TEXT SHOWN —
______
The over-two-year freeze on federal student loan payments – which was extended again in April, relieving many borrowers – and the Biden Administration’s plan to formalise its long-awaited student-loan relief package has sent ripples across the private loan market this year, effectively diminishing it.
Student loan borrowers are hesitant to refinance their federal debt with private loans as long as the promise of forgiveness is dangling over their heads.
They have either held on to their federal loans or even paid down the private debt they owe after becoming flush with cash from Covid-era government stimulus cheques.
“It really doesn’t make sense for a federal borrower to refinance into a private student loan now,” said Theresa O’Neill, ABS strategist at BofA Securities.
As a result, the companies that provide that debt and then repackage it and sell it on as bonds in the asset-backed securities market have not had a lot to work with this year.,
Sales of student debt-backed bonds have sunk to less than one-third of their levels compared to this time last year, according to Bloomberg data.
So far, companies have only sold US$5.2bil (RM23bil) in student loan asset-backed securities (ABS) in 2022, as opposed to US$16.8bil (RM74bil) of issuance at this point in 2021.
“Because of the payment moratorium and the potential forgiveness, it’s affecting the refinancing space because there isn’t a lot of refi volume,” said Amy Sze, head of ABS research at JPMorgan, in a phone interview.
“Now that the payment moratorium has been extended, and it could be extended again, borrowers are less likely to refinance their loans.”
Higher interest rates – 4.99% on undergraduate loans for the 2022 to 2023 school year, up from 3.73% last year – plus wider spreads on deals are not helping issuers either, as they have helped push up borrowing costs in the ABS market.
In May, student loan servicer Navient Corp paid a 4.16% coupon on the largest tranche of a US$714.6mil (RM3.16bil) deal, having paid 1.58% on the same tranche of a similar deal just six months earlier in November.
Only Sallie Mae Bank and Navient have arranged more than one offering each since January, as fewer borrowers see an incentive to consolidate their federal debt in the private market.
The slow pace of bond sales has led some banks to slash their student loan issuance predictions by at least half.
______
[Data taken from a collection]
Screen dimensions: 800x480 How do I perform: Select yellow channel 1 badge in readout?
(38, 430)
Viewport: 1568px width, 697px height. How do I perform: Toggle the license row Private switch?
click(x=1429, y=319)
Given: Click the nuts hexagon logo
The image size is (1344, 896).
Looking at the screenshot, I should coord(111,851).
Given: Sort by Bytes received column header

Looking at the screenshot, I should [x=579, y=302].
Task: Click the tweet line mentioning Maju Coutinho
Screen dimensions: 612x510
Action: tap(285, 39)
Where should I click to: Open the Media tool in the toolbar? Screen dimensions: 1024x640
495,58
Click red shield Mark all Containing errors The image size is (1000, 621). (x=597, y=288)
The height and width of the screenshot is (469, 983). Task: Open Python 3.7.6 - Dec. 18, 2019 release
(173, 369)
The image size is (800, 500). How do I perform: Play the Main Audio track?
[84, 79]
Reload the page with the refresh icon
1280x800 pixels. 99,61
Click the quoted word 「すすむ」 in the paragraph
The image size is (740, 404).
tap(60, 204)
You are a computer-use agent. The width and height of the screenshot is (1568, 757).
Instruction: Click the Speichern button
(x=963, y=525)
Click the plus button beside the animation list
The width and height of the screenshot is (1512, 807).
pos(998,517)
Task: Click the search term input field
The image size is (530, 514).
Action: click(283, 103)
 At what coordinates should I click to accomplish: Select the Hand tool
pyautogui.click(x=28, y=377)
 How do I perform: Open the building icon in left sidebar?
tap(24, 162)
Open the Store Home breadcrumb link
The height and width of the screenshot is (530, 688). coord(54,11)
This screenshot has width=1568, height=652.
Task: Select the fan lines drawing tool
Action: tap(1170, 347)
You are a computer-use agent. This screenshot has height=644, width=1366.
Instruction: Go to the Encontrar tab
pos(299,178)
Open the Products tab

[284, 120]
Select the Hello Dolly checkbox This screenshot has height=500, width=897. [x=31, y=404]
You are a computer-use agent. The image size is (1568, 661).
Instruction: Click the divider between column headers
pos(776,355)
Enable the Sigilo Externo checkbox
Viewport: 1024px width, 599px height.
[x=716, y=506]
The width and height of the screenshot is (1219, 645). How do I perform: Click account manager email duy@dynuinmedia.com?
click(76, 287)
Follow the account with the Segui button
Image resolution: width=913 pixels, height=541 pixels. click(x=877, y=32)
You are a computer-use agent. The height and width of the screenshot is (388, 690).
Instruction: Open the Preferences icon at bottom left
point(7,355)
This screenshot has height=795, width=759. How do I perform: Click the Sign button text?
______
PROMPT 1 —
According to the student loan article, what coupon did Navient Corp pay in May on the largest tranche of its US$714.6mil deal?
PROMPT 2 —
Reproduce a passage of the student loan article word for word, beginning at the words "They have either" and stopping after "point in 2021.".

EXERCISE SOLUTION 1 —
4.16%

EXERCISE SOLUTION 2 —
They have either held on to their federal loans or even paid down the private debt they owe after becoming flush with cash from Covid-era government stimulus cheques.
“It really doesn’t make sense for a federal borrower to refinance into a private student loan now,” said Theresa O’Neill, ABS strategist at BofA Securities.
As a result, the companies that provide that debt and then repackage it and sell it on as bonds in the asset-backed securities market have not had a lot to work with this year.,
Sales of student debt-backed bonds have sunk to less than one-third of their levels compared to this time last year, according to Bloomberg data.
So far, companies have only sold US$5.2bil (RM23bil) in student loan asset-backed securities (ABS) in 2022, as opposed to US$16.8bil (RM74bil) of issuance at this point in 2021.